## YOUR TASK
Print each of the entries exactly, leaving nothing out.

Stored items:
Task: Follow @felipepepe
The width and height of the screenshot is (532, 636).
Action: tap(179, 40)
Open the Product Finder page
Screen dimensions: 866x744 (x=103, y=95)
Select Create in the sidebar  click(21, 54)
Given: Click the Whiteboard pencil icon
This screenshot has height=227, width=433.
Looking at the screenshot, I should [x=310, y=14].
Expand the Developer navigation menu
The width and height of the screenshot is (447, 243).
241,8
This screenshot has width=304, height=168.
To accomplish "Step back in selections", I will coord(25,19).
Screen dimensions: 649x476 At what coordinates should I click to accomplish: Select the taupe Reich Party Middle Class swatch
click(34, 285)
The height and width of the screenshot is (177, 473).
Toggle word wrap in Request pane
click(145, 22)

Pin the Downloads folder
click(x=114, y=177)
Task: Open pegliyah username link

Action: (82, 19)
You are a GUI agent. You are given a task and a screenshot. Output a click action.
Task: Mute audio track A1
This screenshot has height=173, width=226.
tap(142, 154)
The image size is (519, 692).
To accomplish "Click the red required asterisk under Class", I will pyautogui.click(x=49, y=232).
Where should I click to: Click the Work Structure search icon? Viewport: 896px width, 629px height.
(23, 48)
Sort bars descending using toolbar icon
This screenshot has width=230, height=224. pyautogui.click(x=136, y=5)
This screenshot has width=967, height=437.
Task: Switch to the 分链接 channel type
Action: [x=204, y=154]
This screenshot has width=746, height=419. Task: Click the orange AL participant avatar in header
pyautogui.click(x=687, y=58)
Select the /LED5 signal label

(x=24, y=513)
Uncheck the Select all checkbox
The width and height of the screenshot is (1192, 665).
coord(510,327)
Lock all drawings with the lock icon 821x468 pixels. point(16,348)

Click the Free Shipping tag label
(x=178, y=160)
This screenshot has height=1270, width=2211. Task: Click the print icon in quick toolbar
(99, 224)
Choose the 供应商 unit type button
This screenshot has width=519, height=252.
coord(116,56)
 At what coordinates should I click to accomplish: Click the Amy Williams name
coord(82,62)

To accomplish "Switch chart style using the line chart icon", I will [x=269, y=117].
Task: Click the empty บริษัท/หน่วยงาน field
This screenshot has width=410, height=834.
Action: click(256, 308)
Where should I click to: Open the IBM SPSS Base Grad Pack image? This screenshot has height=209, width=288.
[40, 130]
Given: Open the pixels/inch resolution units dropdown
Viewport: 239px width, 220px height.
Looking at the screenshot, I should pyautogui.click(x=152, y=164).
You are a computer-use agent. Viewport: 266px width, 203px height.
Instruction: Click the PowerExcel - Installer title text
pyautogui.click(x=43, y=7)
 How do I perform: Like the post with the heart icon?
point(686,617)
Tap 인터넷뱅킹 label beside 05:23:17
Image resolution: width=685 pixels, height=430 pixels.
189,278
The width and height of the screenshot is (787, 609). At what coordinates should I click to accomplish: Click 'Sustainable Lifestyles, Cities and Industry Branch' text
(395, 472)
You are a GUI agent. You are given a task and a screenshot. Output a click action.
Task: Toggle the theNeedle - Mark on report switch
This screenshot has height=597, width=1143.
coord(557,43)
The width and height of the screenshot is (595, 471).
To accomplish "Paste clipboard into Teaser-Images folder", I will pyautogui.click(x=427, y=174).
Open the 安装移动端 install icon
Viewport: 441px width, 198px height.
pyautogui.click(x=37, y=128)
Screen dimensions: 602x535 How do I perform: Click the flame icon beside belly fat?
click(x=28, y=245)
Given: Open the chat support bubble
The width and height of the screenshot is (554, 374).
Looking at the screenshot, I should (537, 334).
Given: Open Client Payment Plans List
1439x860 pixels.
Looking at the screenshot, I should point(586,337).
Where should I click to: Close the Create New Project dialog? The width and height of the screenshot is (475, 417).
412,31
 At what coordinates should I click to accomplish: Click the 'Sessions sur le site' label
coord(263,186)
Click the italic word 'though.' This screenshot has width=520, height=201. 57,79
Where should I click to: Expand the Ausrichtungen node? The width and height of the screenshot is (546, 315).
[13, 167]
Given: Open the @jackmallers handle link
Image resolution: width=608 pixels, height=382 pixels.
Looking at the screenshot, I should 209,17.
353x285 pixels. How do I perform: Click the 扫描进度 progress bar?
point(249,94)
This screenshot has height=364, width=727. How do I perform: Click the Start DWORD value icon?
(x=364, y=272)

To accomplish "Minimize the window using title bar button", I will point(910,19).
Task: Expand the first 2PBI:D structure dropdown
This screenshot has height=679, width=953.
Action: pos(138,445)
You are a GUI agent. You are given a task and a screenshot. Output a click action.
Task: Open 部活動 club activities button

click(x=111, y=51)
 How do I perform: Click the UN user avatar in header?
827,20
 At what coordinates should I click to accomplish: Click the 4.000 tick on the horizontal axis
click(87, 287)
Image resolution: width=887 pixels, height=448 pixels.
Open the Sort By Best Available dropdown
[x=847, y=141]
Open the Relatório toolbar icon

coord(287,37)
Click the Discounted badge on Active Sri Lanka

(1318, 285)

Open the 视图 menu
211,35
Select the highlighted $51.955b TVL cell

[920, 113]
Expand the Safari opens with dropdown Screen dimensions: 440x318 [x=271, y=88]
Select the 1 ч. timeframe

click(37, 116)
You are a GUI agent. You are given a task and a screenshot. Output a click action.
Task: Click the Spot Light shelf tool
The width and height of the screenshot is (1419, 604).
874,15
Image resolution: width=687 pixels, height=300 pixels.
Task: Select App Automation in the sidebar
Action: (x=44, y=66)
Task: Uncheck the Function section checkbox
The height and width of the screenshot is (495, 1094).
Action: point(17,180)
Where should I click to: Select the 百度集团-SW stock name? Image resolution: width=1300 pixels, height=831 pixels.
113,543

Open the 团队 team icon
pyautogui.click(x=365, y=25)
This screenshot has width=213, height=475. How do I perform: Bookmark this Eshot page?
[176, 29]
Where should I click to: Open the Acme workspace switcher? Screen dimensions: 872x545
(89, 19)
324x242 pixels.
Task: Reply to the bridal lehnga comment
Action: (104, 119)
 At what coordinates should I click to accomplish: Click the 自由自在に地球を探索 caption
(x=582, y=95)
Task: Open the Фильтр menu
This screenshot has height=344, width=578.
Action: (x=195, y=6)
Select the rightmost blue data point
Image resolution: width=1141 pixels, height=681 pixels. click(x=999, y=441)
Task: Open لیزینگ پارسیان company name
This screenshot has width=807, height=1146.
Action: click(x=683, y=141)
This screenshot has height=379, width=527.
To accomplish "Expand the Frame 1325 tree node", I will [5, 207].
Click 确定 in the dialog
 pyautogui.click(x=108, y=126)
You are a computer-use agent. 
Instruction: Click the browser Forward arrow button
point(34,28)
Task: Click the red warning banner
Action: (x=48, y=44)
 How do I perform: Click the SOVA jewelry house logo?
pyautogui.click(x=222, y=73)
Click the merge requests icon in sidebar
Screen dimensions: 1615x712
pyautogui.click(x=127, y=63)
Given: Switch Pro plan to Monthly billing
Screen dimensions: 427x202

## WRITTEN SOLUTION
Task: Follow @felipepepe
The width and height of the screenshot is (532, 636).
Action: tap(179, 40)
Open the Product Finder page
Screen dimensions: 866x744 (x=103, y=95)
Select Create in the sidebar  click(21, 54)
Given: Click the Whiteboard pencil icon
This screenshot has height=227, width=433.
Looking at the screenshot, I should [x=310, y=14].
Expand the Developer navigation menu
The width and height of the screenshot is (447, 243).
241,8
This screenshot has width=304, height=168.
To accomplish "Step back in selections", I will coord(25,19).
Screen dimensions: 649x476 At what coordinates should I click to accomplish: Select the taupe Reich Party Middle Class swatch
click(34, 285)
The height and width of the screenshot is (177, 473).
Toggle word wrap in Request pane
click(145, 22)

Pin the Downloads folder
click(x=114, y=177)
Task: Open pegliyah username link

Action: (82, 19)
You are a GUI agent. You are given a task and a screenshot. Output a click action.
Task: Mute audio track A1
This screenshot has height=173, width=226.
tap(142, 154)
The image size is (519, 692).
To accomplish "Click the red required asterisk under Class", I will pyautogui.click(x=49, y=232).
Where should I click to: Click the Work Structure search icon? Viewport: 896px width, 629px height.
(23, 48)
Sort bars descending using toolbar icon
This screenshot has width=230, height=224. pyautogui.click(x=136, y=5)
This screenshot has width=967, height=437.
Task: Switch to the 分链接 channel type
Action: [x=204, y=154]
This screenshot has width=746, height=419. Task: Click the orange AL participant avatar in header
pyautogui.click(x=687, y=58)
Select the /LED5 signal label

(x=24, y=513)
Uncheck the Select all checkbox
The width and height of the screenshot is (1192, 665).
coord(510,327)
Lock all drawings with the lock icon 821x468 pixels. point(16,348)

Click the Free Shipping tag label
(x=178, y=160)
This screenshot has height=1270, width=2211. Task: Click the print icon in quick toolbar
(99, 224)
Choose the 供应商 unit type button
This screenshot has width=519, height=252.
coord(116,56)
 At what coordinates should I click to accomplish: Click the Amy Williams name
coord(82,62)

To accomplish "Switch chart style using the line chart icon", I will [x=269, y=117].
Task: Click the empty บริษัท/หน่วยงาน field
This screenshot has width=410, height=834.
Action: click(256, 308)
Where should I click to: Open the IBM SPSS Base Grad Pack image? This screenshot has height=209, width=288.
[40, 130]
Given: Open the pixels/inch resolution units dropdown
Viewport: 239px width, 220px height.
Looking at the screenshot, I should pyautogui.click(x=152, y=164).
You are a computer-use agent. Viewport: 266px width, 203px height.
Instruction: Click the PowerExcel - Installer title text
pyautogui.click(x=43, y=7)
 How do I perform: Like the post with the heart icon?
point(686,617)
Tap 인터넷뱅킹 label beside 05:23:17
Image resolution: width=685 pixels, height=430 pixels.
189,278
The width and height of the screenshot is (787, 609). At what coordinates should I click to accomplish: Click 'Sustainable Lifestyles, Cities and Industry Branch' text
(395, 472)
You are a GUI agent. You are given a task and a screenshot. Output a click action.
Task: Toggle the theNeedle - Mark on report switch
This screenshot has height=597, width=1143.
coord(557,43)
The width and height of the screenshot is (595, 471).
To accomplish "Paste clipboard into Teaser-Images folder", I will pyautogui.click(x=427, y=174).
Open the 安装移动端 install icon
Viewport: 441px width, 198px height.
pyautogui.click(x=37, y=128)
Screen dimensions: 602x535 How do I perform: Click the flame icon beside belly fat?
click(x=28, y=245)
Given: Open the chat support bubble
The width and height of the screenshot is (554, 374).
Looking at the screenshot, I should (537, 334).
Given: Open Client Payment Plans List
1439x860 pixels.
Looking at the screenshot, I should point(586,337).
Where should I click to: Close the Create New Project dialog? The width and height of the screenshot is (475, 417).
412,31
 At what coordinates should I click to accomplish: Click the 'Sessions sur le site' label
coord(263,186)
Click the italic word 'though.' This screenshot has width=520, height=201. 57,79
Where should I click to: Expand the Ausrichtungen node? The width and height of the screenshot is (546, 315).
[13, 167]
Given: Open the @jackmallers handle link
Image resolution: width=608 pixels, height=382 pixels.
Looking at the screenshot, I should 209,17.
353x285 pixels. How do I perform: Click the 扫描进度 progress bar?
point(249,94)
This screenshot has height=364, width=727. How do I perform: Click the Start DWORD value icon?
(x=364, y=272)

To accomplish "Minimize the window using title bar button", I will point(910,19).
Task: Expand the first 2PBI:D structure dropdown
This screenshot has height=679, width=953.
Action: pos(138,445)
You are a GUI agent. You are given a task and a screenshot. Output a click action.
Task: Open 部活動 club activities button

click(x=111, y=51)
 How do I perform: Click the UN user avatar in header?
827,20
 At what coordinates should I click to accomplish: Click the 4.000 tick on the horizontal axis
click(87, 287)
Image resolution: width=887 pixels, height=448 pixels.
Open the Sort By Best Available dropdown
[x=847, y=141]
Open the Relatório toolbar icon

coord(287,37)
Click the Discounted badge on Active Sri Lanka

(1318, 285)

Open the 视图 menu
211,35
Select the highlighted $51.955b TVL cell

[920, 113]
Expand the Safari opens with dropdown Screen dimensions: 440x318 [x=271, y=88]
Select the 1 ч. timeframe

click(37, 116)
You are a GUI agent. You are given a task and a screenshot. Output a click action.
Task: Click the Spot Light shelf tool
The width and height of the screenshot is (1419, 604).
874,15
Image resolution: width=687 pixels, height=300 pixels.
Task: Select App Automation in the sidebar
Action: (x=44, y=66)
Task: Uncheck the Function section checkbox
The height and width of the screenshot is (495, 1094).
Action: point(17,180)
Where should I click to: Select the 百度集团-SW stock name? Image resolution: width=1300 pixels, height=831 pixels.
113,543

Open the 团队 team icon
pyautogui.click(x=365, y=25)
This screenshot has width=213, height=475. How do I perform: Bookmark this Eshot page?
[176, 29]
Where should I click to: Open the Acme workspace switcher? Screen dimensions: 872x545
(89, 19)
324x242 pixels.
Task: Reply to the bridal lehnga comment
Action: (104, 119)
 At what coordinates should I click to accomplish: Click the 自由自在に地球を探索 caption
(x=582, y=95)
Task: Open the Фильтр menu
This screenshot has height=344, width=578.
Action: (x=195, y=6)
Select the rightmost blue data point
Image resolution: width=1141 pixels, height=681 pixels. click(x=999, y=441)
Task: Open لیزینگ پارسیان company name
This screenshot has width=807, height=1146.
Action: click(x=683, y=141)
This screenshot has height=379, width=527.
To accomplish "Expand the Frame 1325 tree node", I will [5, 207].
Click 确定 in the dialog
 pyautogui.click(x=108, y=126)
You are a computer-use agent. 
Instruction: Click the browser Forward arrow button
point(34,28)
Task: Click the red warning banner
Action: (x=48, y=44)
 How do I perform: Click the SOVA jewelry house logo?
pyautogui.click(x=222, y=73)
Click the merge requests icon in sidebar
Screen dimensions: 1615x712
pyautogui.click(x=127, y=63)
Given: Switch Pro plan to Monthly billing
Screen dimensions: 427x202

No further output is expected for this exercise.